One of the things that the author seeks to discover through writing this book is why Chris, who was a very intelligent individual, should head off into the Alaskan wilderness without even taking the most basic and sensible precautions that any wanderer would take, such as carrying with him a map and going better prepared. The comparison is made obvious when the author heads into Alaska to find the bus where Chris died. However, unlike Chris, he goes with a detailed topographic map, which if Chris had taken with him, would have revealed how he could have crossed the river and reached safety. Also, Krakauer goes with other people to support him, whereas Chris travelled alone. Andy Horowitz, who was a former friend of Chris's, speculates that what caused Chris to abandon common sense with such catastrophic consequences, was a desire for adventure and to find a blank spot where nobody else had gone before on a map to explore. Of course, in 1992, such a place was impossible to find. This did not stop Chris, however:
But Chris, with his idiosyncratic logic, came up with an elegant solution to this dilemma: He simply got rid of the map. In his own mind, if nowhere else, the terra would thereby remain incognita.

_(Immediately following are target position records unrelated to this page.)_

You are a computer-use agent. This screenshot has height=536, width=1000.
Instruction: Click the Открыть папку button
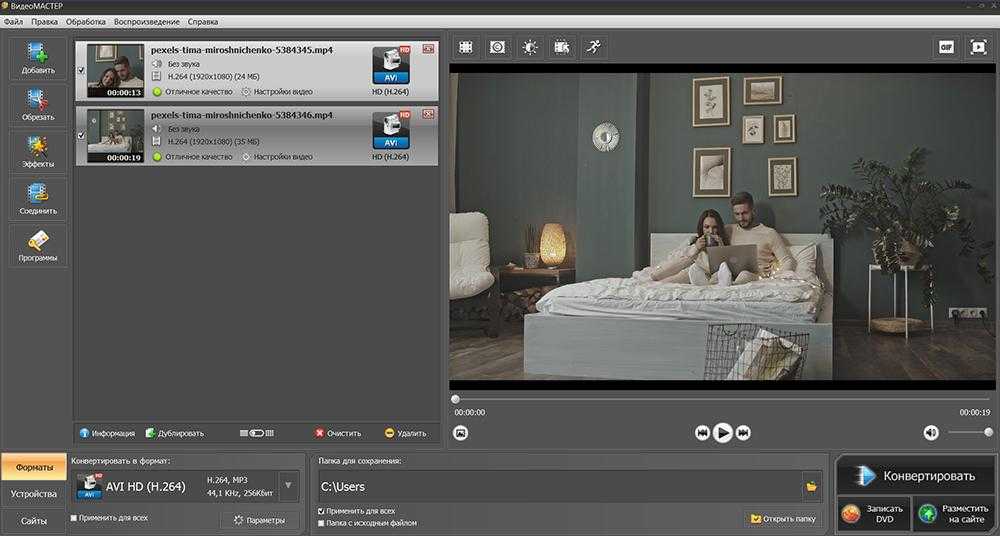click(x=783, y=519)
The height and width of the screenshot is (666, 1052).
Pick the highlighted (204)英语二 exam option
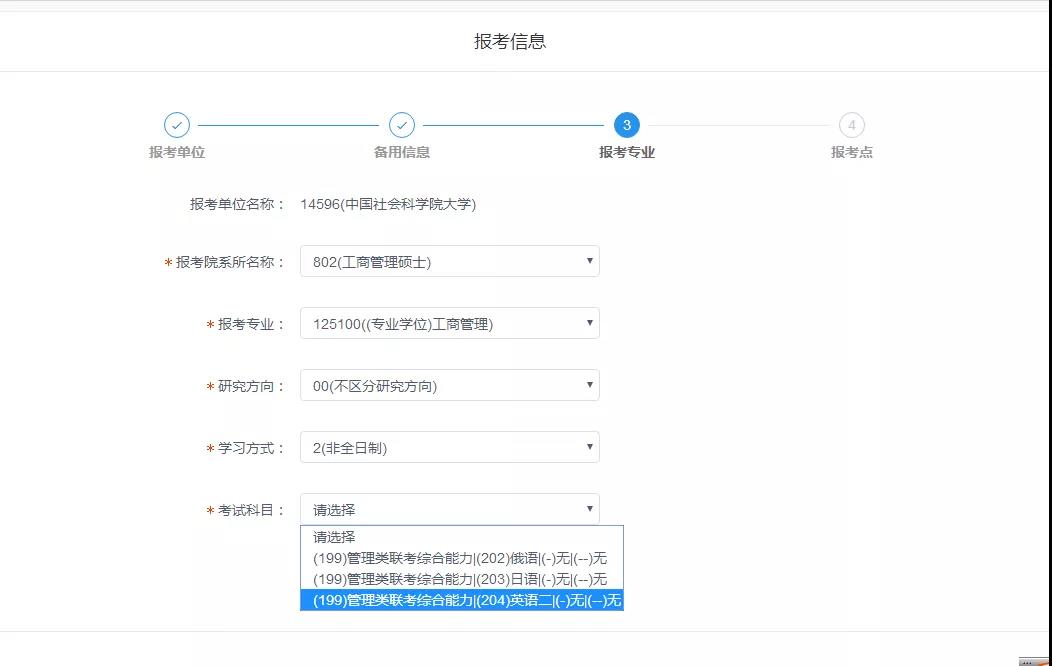[461, 600]
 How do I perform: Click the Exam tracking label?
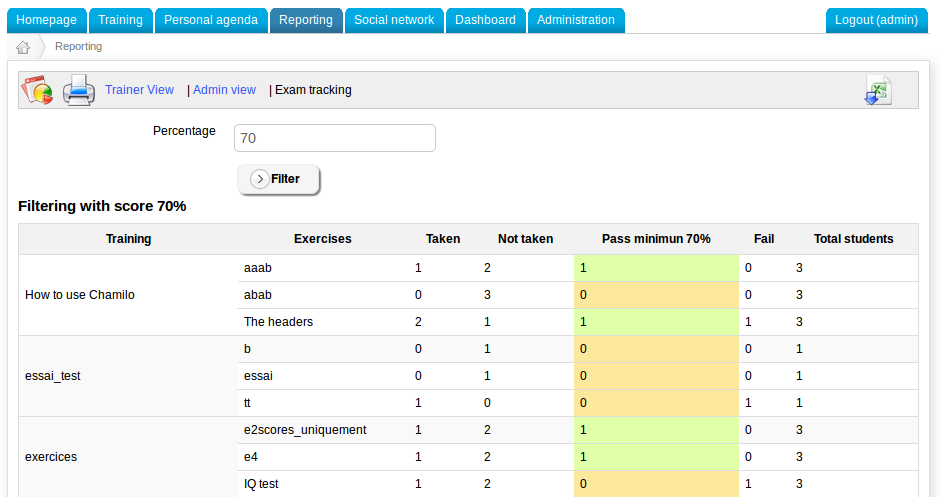(313, 90)
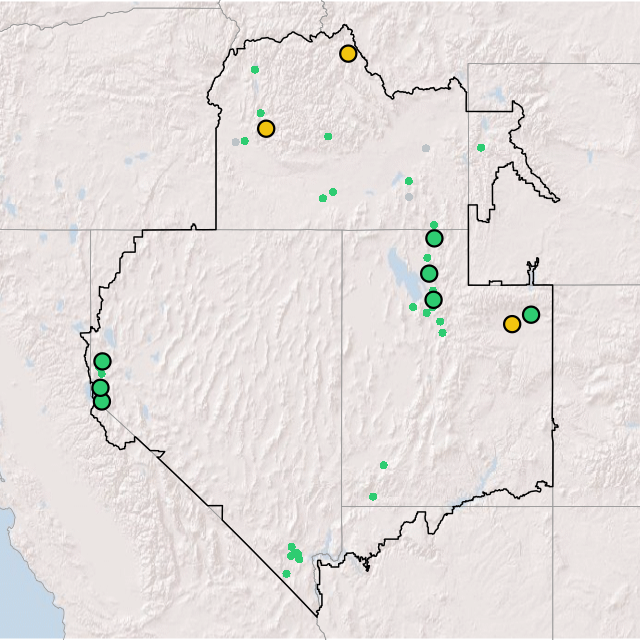Select the small green dot east of the northwest yellow marker
The width and height of the screenshot is (640, 640).
point(328,136)
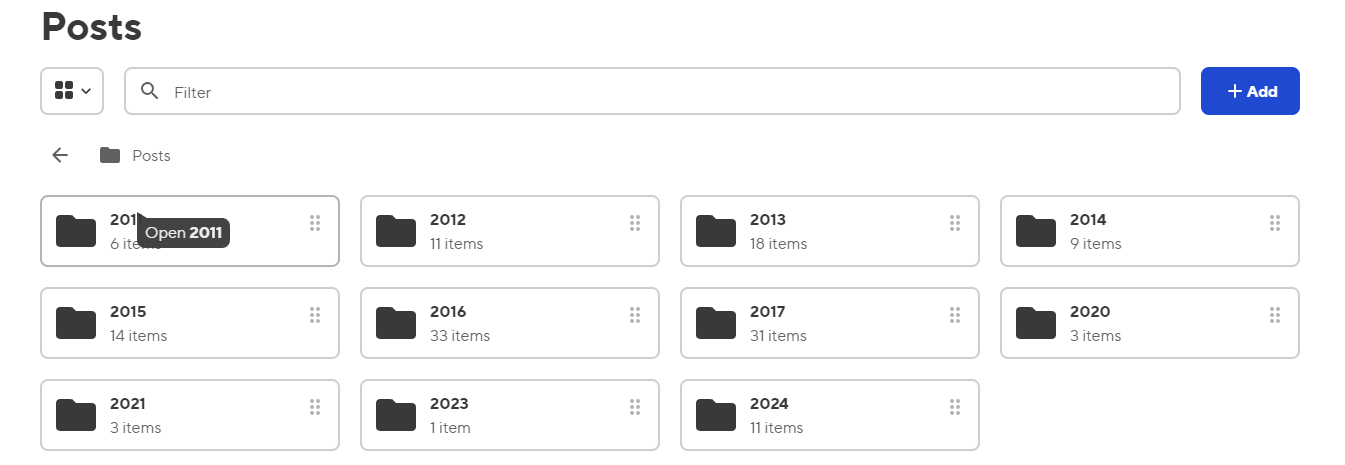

It is suggested therefore that what led Chris to apparently abandon common sense so easily was a desire for adventure and for exploration that would give him the appropriate sense of danger and risk that he was looking for. He wanted an adventure in the same way that Jack London's protagonists experienced adventure in the wilderness. This is what led him to abandon all of the normal trappings of a backpacker, and what ultimately led to his death.